DreiLänderBahn operates the following services:

| Line | Name | Route | Timetable route no(s). | Notes |
|---|---|---|---|---|
| RB 29 | Unterwesterwaldbahn | Siershahn–Montabaur–Staffel–Diez Ost–Limburg (Lahn) | 629 |  |
| RB 90 | Westerwald-Sieg-Bahn | Siegen Hbf–Kirchen–Wissen–Au (Sieg)–Altenkirchen (Westerw)–Hachenburg–Nistertal-Bad Marienberg–Westerburg–Staffel–Diez Ost–Limburg (Lahn) | 461 | Monday–Friday: 1 service from/to Kreuztal.; additional peak service between Betzdorf and Altenkirchen.; |
| RB 92 | Biggesee-Express | Finnentrop–Attendorn–Olpe | 442 |  |
| RB 93 | Rothaarbahn | Betzdorf (Sieg)–Siegen Hbf–Kreuztal–Bad Berleburg | 460, 443 | Monday–Saturday 2 × from Au (Sieg) |
| RB 95 | Sieg-Dill-Bahn | Siegen Hbf–Haiger–Dillenburg | 445 |  |
| RB 96 | Hellertalbahn | Betzdorf–Herdorf–Neunkirchen (Kr Siegen)–Haiger–Dillenburg | 462 |  |

== Stock ==
The DreiLänderBahn predominantly operates on non-electrified branch lines.

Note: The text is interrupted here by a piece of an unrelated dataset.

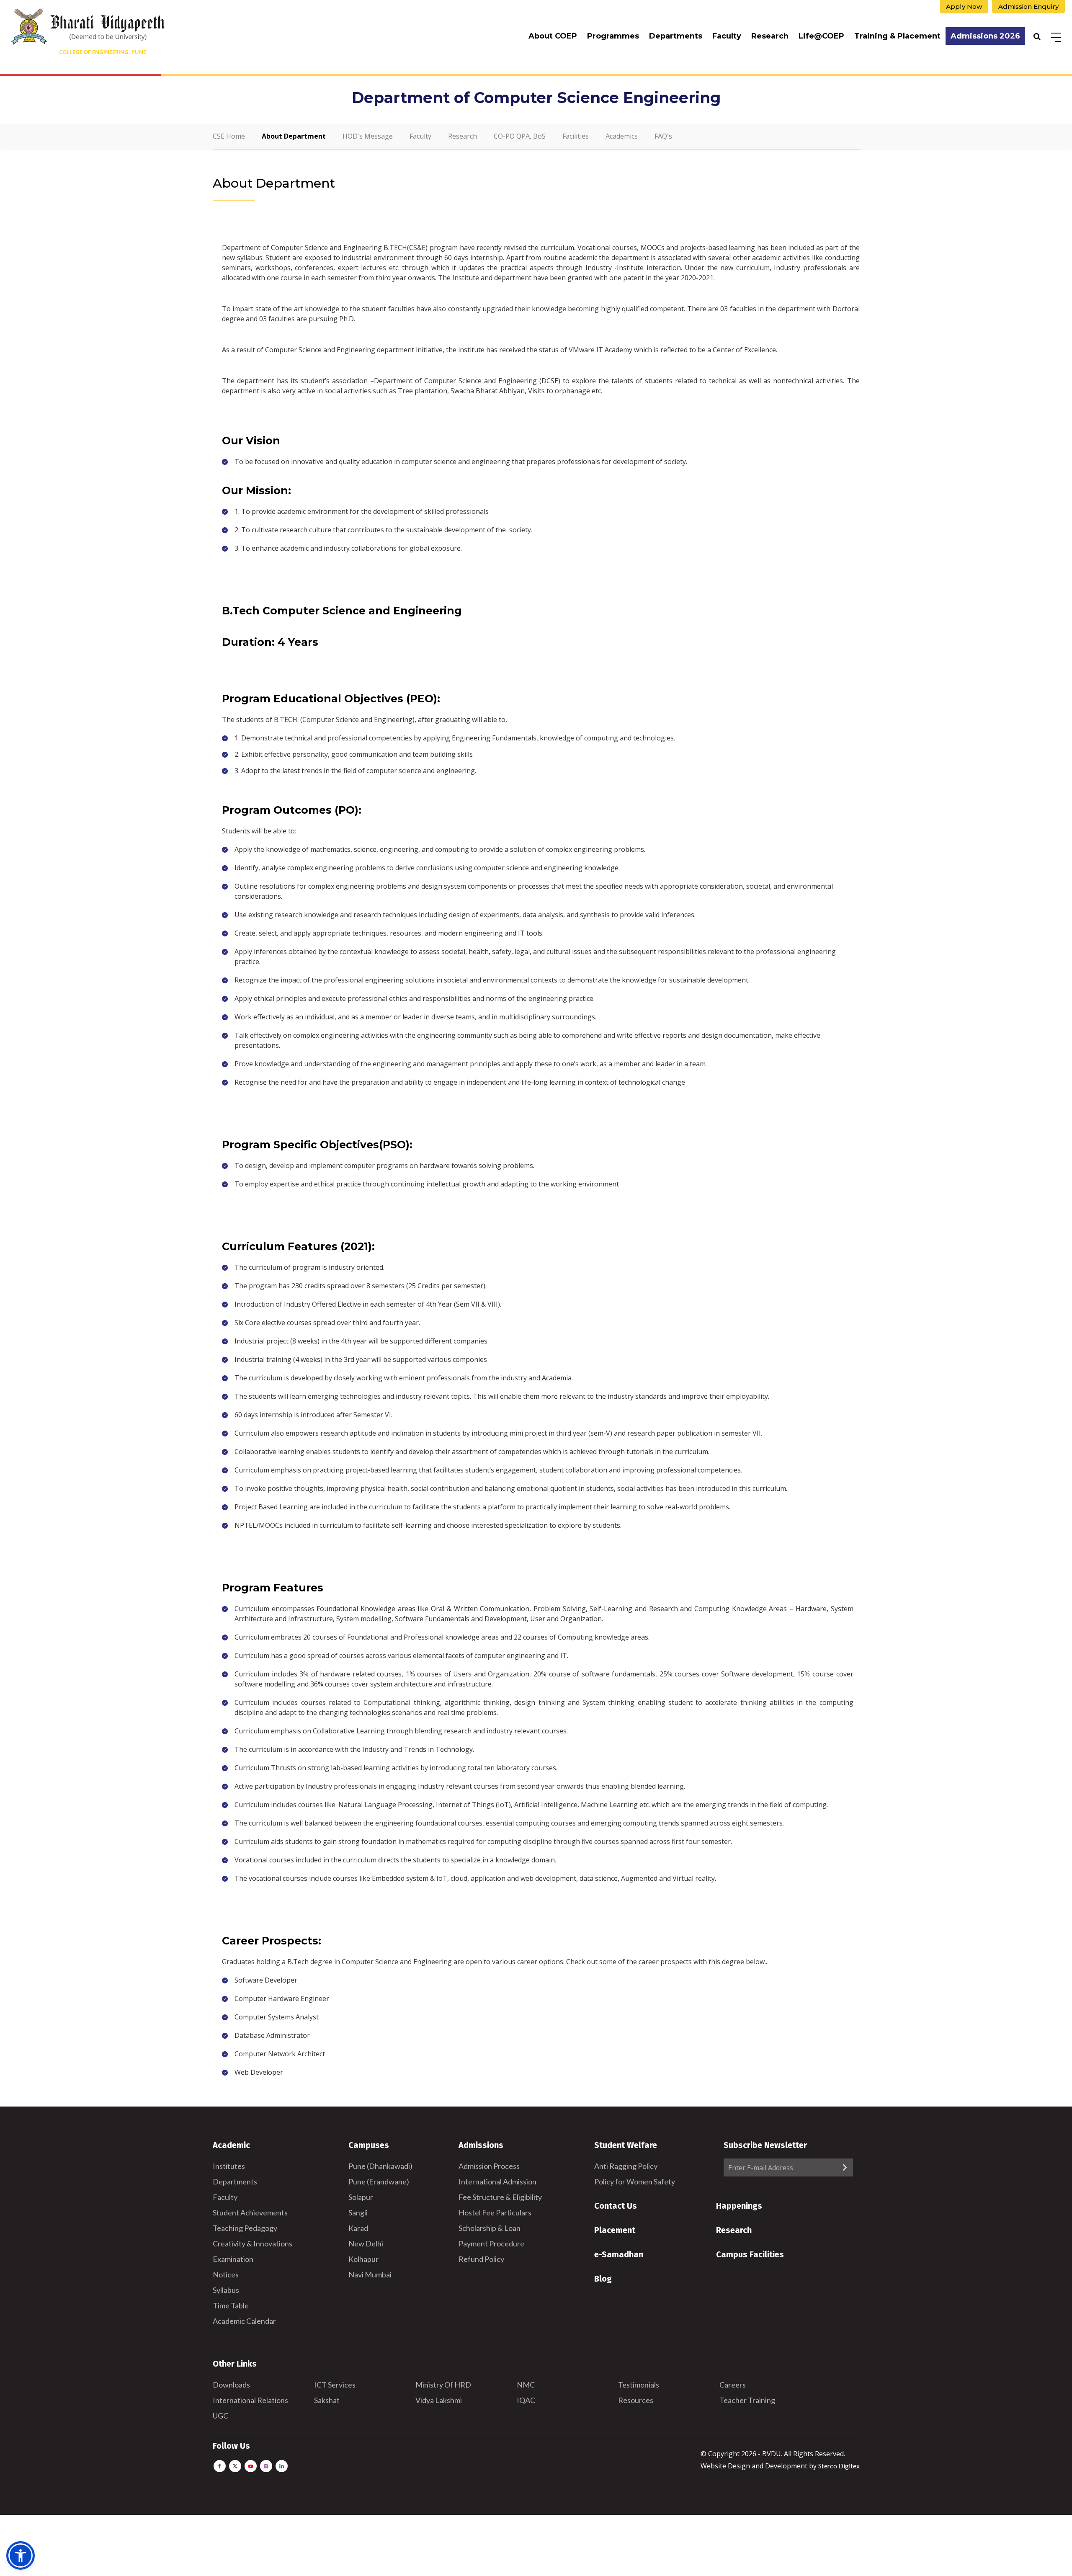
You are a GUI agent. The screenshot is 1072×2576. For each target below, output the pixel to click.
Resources (635, 2400)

As a result, it uses modern diesel multiple units exclusively. Its vehicle fleet includes Alstom LHB Coradia LINT units of DB Classes 640 (LINT 27) and 648 (LINT 41), which offer comfortable seats with armrests and tables in the 1st class accommodation, a video surveillance system and two multi-purpose compartments (e.g. for bicycles or prams). Large windows provide the interior very light. By contrast, legroom is less than in the older, more traditional Silberling coaches. The DreiLänderBahn also offers a taxi service for connexion to the station. The DreiLänderBahn's multiples are filled at Finnentrop, Dillenburg and Siegen, where they are also cleaned externally.

==Fares==
The lines of the DreiLänderBahn are located in the area of the fare/transport associations Rhein-Main-Verkehrsverbund (RMV), Verkehrsverbund Rhein-Mosel (VRM), Westfalen-Tarif and Rheinland-Tarif (former Verkehrsverbund Rhein-Sieg (VRS) fare.